Because I am a staunch hater of spam in all forms, I refused to simply upload my entire address book to LinkedIn and let them either peruse it or use it to send unsolicited emails to everyone in my contacts. Instead, I decided to just see what happens.
My original invite came from a colleague of mine. I added him to my network, then used LinkedIn’s utility to see “Other people (I) might know.” Out of the other people I did know, one is another colleague (my graphic designer), a consultant (with whom I’ve never worked, and only know from occasionally bumping into her at networking events), a security professional whose podcast I listen to, and a former employee of mine. Within a week, I received an invitation to join the network of one of my sales reps.
I have not yet written any recommendations for anyone, and my profile is, as of today, 15% complete (although it was at 40% last week – not sure how I backslid). I intend on writing recommendations for my two colleagues, my sales rep, and the security podcaster. I will not write a recommendation for the other consultant because I don’t know enough about her.
Now, for the meat of this post.
I am also not writing a recommendation for the former employee.
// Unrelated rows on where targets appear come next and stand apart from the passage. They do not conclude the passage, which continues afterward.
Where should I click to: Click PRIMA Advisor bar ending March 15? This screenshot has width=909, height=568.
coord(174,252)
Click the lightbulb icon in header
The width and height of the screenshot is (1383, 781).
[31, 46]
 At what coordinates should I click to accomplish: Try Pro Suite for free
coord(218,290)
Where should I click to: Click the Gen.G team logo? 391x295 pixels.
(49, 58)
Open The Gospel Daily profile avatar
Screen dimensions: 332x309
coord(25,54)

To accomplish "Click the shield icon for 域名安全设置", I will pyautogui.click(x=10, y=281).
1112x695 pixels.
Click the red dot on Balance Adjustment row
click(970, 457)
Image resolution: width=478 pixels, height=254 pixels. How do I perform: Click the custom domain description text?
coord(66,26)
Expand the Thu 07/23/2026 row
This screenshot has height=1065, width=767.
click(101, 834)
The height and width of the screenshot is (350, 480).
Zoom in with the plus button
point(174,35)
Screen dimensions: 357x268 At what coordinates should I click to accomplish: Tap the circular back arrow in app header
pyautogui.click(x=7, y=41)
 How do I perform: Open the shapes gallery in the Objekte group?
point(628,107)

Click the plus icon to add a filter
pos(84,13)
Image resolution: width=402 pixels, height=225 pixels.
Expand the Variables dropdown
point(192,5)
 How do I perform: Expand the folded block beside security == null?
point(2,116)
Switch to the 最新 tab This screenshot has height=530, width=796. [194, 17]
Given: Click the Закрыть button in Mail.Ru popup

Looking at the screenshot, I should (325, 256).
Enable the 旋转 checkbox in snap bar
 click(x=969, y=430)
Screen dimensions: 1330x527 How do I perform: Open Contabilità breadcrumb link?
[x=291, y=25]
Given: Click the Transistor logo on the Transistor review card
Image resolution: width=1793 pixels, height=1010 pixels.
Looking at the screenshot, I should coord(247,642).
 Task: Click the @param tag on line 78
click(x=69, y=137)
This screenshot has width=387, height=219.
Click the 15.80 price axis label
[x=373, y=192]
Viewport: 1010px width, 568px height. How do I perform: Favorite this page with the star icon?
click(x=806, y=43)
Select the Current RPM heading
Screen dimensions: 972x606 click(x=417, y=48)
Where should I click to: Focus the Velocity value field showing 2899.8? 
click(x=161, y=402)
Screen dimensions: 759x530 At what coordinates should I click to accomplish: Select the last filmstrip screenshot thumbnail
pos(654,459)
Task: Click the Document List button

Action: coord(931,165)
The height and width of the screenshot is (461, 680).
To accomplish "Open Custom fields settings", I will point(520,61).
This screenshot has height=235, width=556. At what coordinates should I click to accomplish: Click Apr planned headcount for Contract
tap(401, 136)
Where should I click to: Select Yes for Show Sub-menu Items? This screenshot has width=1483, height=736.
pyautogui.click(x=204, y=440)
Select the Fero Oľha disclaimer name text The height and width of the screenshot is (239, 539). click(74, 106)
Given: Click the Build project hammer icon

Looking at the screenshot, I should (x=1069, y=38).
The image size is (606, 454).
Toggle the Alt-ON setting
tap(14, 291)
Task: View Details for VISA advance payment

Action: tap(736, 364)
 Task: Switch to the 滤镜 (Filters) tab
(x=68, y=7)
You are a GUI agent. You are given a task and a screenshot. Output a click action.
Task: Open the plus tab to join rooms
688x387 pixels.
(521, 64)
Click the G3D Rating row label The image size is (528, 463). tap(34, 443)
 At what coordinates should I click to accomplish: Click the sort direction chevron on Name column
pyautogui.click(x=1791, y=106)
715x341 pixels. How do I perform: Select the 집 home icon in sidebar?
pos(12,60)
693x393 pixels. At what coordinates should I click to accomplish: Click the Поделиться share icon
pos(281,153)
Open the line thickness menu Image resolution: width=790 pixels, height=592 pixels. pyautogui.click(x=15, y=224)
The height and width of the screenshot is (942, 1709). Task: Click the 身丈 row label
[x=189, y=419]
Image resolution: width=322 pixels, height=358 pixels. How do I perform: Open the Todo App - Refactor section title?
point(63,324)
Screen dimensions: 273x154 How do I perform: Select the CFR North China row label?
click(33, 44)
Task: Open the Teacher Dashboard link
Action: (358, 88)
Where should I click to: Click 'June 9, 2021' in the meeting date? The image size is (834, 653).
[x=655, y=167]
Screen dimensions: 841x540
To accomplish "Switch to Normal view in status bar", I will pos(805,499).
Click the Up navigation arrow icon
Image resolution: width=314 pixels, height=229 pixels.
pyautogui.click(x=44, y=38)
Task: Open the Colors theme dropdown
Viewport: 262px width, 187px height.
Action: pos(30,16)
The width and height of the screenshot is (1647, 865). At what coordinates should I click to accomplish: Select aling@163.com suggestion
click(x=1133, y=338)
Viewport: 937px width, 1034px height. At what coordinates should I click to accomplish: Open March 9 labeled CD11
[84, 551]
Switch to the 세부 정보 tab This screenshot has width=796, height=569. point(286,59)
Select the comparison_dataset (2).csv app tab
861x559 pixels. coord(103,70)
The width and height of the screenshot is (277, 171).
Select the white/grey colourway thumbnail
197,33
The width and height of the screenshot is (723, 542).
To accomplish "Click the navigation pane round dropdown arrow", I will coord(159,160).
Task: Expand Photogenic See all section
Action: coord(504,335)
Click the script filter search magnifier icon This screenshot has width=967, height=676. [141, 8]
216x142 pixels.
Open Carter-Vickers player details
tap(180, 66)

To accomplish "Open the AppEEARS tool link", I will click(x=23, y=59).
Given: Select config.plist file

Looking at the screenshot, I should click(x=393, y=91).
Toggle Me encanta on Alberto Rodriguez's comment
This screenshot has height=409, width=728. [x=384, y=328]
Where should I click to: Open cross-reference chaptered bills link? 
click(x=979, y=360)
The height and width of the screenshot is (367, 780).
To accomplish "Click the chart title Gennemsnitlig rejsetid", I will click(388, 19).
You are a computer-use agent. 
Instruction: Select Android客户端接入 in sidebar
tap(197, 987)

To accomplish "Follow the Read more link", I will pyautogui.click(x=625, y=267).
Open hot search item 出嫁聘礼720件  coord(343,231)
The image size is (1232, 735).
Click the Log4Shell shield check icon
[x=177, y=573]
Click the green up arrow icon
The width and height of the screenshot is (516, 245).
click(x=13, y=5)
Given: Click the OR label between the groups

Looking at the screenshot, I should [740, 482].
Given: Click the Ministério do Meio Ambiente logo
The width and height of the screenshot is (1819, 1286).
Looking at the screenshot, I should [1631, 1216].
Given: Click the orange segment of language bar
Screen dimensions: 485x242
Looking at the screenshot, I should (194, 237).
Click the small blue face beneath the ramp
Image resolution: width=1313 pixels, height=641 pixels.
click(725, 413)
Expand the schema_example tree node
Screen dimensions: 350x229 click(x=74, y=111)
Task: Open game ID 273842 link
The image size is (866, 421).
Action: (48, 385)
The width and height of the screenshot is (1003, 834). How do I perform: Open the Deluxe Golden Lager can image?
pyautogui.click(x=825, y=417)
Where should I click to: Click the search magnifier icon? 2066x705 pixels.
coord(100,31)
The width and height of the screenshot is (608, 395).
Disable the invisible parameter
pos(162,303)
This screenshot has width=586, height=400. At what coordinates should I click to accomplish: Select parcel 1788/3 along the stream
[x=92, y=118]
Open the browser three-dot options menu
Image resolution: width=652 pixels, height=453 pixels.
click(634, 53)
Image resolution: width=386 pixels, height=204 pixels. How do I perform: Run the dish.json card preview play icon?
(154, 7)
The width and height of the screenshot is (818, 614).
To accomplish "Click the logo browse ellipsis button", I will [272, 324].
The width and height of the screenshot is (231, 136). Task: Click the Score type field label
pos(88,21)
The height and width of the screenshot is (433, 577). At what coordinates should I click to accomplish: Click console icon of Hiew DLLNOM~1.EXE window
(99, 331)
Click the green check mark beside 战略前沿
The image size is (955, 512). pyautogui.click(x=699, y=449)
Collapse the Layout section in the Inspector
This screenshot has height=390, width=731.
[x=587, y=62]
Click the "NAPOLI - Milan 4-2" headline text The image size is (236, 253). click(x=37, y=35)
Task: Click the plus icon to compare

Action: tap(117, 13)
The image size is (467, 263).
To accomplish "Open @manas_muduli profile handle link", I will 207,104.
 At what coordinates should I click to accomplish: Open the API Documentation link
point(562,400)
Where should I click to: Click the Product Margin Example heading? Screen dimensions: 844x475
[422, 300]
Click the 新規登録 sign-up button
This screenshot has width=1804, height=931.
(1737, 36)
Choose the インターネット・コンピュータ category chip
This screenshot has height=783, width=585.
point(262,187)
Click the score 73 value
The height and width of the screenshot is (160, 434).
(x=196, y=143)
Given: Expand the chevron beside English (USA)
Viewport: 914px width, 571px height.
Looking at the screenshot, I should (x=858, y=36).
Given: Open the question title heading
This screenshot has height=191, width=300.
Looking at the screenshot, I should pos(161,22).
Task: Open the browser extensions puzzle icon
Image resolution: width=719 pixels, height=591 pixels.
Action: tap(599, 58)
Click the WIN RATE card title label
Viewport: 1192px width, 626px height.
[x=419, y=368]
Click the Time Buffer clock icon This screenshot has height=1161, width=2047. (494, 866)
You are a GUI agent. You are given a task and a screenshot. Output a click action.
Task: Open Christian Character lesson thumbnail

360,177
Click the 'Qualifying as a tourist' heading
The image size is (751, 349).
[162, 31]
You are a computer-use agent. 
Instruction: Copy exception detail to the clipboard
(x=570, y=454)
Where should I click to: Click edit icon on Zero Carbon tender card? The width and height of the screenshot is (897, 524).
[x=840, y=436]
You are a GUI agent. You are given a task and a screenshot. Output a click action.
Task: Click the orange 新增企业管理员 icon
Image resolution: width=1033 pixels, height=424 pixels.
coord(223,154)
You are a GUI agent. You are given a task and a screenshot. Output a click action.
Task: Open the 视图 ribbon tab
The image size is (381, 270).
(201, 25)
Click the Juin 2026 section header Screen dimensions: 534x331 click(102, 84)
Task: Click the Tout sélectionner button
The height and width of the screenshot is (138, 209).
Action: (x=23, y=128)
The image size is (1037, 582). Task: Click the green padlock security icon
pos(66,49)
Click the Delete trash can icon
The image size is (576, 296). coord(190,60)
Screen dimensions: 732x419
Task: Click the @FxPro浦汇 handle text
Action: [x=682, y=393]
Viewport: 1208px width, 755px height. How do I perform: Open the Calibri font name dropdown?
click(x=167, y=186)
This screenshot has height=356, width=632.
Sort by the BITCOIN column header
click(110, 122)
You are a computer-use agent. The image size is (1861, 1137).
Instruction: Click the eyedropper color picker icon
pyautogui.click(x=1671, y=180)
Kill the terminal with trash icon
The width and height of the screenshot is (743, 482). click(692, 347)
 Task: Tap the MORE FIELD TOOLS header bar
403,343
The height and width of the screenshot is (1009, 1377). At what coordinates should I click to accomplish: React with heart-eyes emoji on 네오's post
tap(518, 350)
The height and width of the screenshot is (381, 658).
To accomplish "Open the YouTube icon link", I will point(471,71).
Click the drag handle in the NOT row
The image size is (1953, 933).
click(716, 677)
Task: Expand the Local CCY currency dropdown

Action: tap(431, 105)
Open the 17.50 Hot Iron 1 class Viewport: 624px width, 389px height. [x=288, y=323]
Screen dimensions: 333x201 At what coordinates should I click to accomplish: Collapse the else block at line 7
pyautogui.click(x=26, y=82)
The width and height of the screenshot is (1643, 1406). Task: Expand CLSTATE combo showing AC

Why? Because I don’t have enough good things to say about the individual. While I was there, I did look over said individual’s profiles, and found it quite entertaining, and somewhat disturbing, that said individual had a positively glowing recommendation from yet another former employee of mine. While this may not sound surprising at first, the fact that the referral was gushing over said individual, after the referrer had repeatedly complained to me about said individual on multiple occasions. It got me thinking that this referral system on LinkedIn is nothing more sophisticated, or reliable, than eBay’s feedback system.
I have had very low regard for eBay’s feedback system for several years. Ever since I left a neutral feedback on a vendor who sent an item (10 network interface cards) described as “like new” which arrived absolutely encased in dirt and dust. They had obviously been removed from old, dirty computers, and did not meet my criteria of “like new.” Although they did work, I did need to spend some time cleaning the cards before I could put them into production. I noted this in my feedback, and the seller retaliated by leaving me neutral feedback. Now, how is this at all fair? I did everything right, paid my bill promptly, and waited for my product. Was I supposed to lie and say everything was perfect, and give positive feedback? I think not.
Similarly, the recommendation system with LinkedIn is likely to have just a bunch of positive referrals. After all, who is going to a) invite anyone to leave a referral unless it will be positive, or b) leave anything but a positive referral if there is the chance for retaliation by the subject being recommended?